─── Available data

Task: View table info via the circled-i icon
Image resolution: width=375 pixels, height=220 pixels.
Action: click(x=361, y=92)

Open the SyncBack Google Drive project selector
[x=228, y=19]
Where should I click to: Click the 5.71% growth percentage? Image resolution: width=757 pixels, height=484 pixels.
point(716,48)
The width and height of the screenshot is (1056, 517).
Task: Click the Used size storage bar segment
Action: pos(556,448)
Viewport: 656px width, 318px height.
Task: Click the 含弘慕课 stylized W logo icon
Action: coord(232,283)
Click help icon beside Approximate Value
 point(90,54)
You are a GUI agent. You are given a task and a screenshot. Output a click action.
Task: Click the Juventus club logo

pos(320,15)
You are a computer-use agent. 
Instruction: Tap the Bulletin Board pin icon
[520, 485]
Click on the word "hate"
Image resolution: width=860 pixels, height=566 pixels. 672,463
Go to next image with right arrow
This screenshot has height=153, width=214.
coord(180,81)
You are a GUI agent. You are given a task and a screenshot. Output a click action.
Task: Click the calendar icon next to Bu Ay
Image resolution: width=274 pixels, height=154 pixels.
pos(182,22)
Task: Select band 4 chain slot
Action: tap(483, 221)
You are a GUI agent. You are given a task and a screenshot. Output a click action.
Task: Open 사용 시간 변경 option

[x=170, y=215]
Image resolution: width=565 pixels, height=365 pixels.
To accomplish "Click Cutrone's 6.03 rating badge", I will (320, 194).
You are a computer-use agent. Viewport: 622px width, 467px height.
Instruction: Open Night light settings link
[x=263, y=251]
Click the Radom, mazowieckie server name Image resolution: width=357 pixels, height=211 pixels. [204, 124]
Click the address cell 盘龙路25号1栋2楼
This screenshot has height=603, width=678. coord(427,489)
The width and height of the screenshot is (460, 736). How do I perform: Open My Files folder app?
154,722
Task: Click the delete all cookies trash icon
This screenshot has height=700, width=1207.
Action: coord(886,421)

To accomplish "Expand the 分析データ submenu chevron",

──────

## Task
Precisely as given, transcribe all of the entries above.

## Task result
Task: View table info via the circled-i icon
Image resolution: width=375 pixels, height=220 pixels.
Action: click(x=361, y=92)

Open the SyncBack Google Drive project selector
[x=228, y=19]
Where should I click to: Click the 5.71% growth percentage? Image resolution: width=757 pixels, height=484 pixels.
point(716,48)
The width and height of the screenshot is (1056, 517).
Task: Click the Used size storage bar segment
Action: pos(556,448)
Viewport: 656px width, 318px height.
Task: Click the 含弘慕课 stylized W logo icon
Action: coord(232,283)
Click help icon beside Approximate Value
 point(90,54)
You are a GUI agent. You are given a task and a screenshot. Output a click action.
Task: Click the Juventus club logo

pos(320,15)
You are a computer-use agent. 
Instruction: Tap the Bulletin Board pin icon
[520, 485]
Click on the word "hate"
Image resolution: width=860 pixels, height=566 pixels. 672,463
Go to next image with right arrow
This screenshot has height=153, width=214.
coord(180,81)
You are a GUI agent. You are given a task and a screenshot. Output a click action.
Task: Click the calendar icon next to Bu Ay
Image resolution: width=274 pixels, height=154 pixels.
pos(182,22)
Task: Select band 4 chain slot
Action: tap(483, 221)
You are a GUI agent. You are given a task and a screenshot. Output a click action.
Task: Open 사용 시간 변경 option

[x=170, y=215]
Image resolution: width=565 pixels, height=365 pixels.
To accomplish "Click Cutrone's 6.03 rating badge", I will (320, 194).
You are a computer-use agent. Viewport: 622px width, 467px height.
Instruction: Open Night light settings link
[x=263, y=251]
Click the Radom, mazowieckie server name Image resolution: width=357 pixels, height=211 pixels. [204, 124]
Click the address cell 盘龙路25号1栋2楼
This screenshot has height=603, width=678. coord(427,489)
The width and height of the screenshot is (460, 736). How do I perform: Open My Files folder app?
154,722
Task: Click the delete all cookies trash icon
This screenshot has height=700, width=1207.
Action: coord(886,421)

To accomplish "Expand the 分析データ submenu chevron",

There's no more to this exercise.